═══ Data shown
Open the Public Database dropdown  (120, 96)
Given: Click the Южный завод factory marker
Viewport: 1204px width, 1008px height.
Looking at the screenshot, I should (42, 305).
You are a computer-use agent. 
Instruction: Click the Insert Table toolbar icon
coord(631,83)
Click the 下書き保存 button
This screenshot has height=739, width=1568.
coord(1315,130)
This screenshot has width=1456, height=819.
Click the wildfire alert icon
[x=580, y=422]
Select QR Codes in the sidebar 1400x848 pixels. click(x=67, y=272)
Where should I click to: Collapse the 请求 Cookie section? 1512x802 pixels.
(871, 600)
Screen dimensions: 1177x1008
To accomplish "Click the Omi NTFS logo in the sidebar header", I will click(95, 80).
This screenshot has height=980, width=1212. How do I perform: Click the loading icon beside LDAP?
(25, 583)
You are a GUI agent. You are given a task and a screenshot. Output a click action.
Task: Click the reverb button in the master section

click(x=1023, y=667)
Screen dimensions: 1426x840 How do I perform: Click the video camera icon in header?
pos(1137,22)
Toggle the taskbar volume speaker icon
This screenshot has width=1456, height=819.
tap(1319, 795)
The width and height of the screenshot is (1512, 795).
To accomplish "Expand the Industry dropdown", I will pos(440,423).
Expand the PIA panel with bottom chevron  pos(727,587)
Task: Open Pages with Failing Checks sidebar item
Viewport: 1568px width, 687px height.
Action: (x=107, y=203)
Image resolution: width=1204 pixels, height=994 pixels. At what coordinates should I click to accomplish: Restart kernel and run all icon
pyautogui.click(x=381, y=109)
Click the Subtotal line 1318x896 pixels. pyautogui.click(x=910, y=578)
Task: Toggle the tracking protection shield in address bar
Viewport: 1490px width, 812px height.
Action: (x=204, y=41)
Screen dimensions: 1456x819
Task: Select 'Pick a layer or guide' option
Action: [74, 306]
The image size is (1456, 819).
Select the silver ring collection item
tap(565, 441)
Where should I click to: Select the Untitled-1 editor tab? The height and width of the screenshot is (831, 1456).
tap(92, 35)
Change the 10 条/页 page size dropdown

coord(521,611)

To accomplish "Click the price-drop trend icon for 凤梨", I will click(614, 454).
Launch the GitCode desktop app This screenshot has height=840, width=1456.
══════
## Task directions
Go to the line in the material above that contains "Click the 下書き保存 button" and copy exactly from there through the line that contains "Task: Toggle the", stopping after it.

## Result of the task
Click the 下書き保存 button
This screenshot has height=739, width=1568.
coord(1315,130)
This screenshot has width=1456, height=819.
Click the wildfire alert icon
[x=580, y=422]
Select QR Codes in the sidebar 1400x848 pixels. click(x=67, y=272)
Where should I click to: Collapse the 请求 Cookie section? 1512x802 pixels.
(871, 600)
Screen dimensions: 1177x1008
To accomplish "Click the Omi NTFS logo in the sidebar header", I will click(95, 80).
This screenshot has height=980, width=1212. How do I perform: Click the loading icon beside LDAP?
(25, 583)
You are a GUI agent. You are given a task and a screenshot. Output a click action.
Task: Click the reverb button in the master section

click(x=1023, y=667)
Screen dimensions: 1426x840 How do I perform: Click the video camera icon in header?
pos(1137,22)
Toggle the taskbar volume speaker icon
This screenshot has width=1456, height=819.
tap(1319, 795)
The width and height of the screenshot is (1512, 795).
To accomplish "Expand the Industry dropdown", I will pos(440,423).
Expand the PIA panel with bottom chevron  pos(727,587)
Task: Open Pages with Failing Checks sidebar item
Viewport: 1568px width, 687px height.
Action: (x=107, y=203)
Image resolution: width=1204 pixels, height=994 pixels. At what coordinates should I click to accomplish: Restart kernel and run all icon
pyautogui.click(x=381, y=109)
Click the Subtotal line 1318x896 pixels. pyautogui.click(x=910, y=578)
Task: Toggle the tracking protection shield in address bar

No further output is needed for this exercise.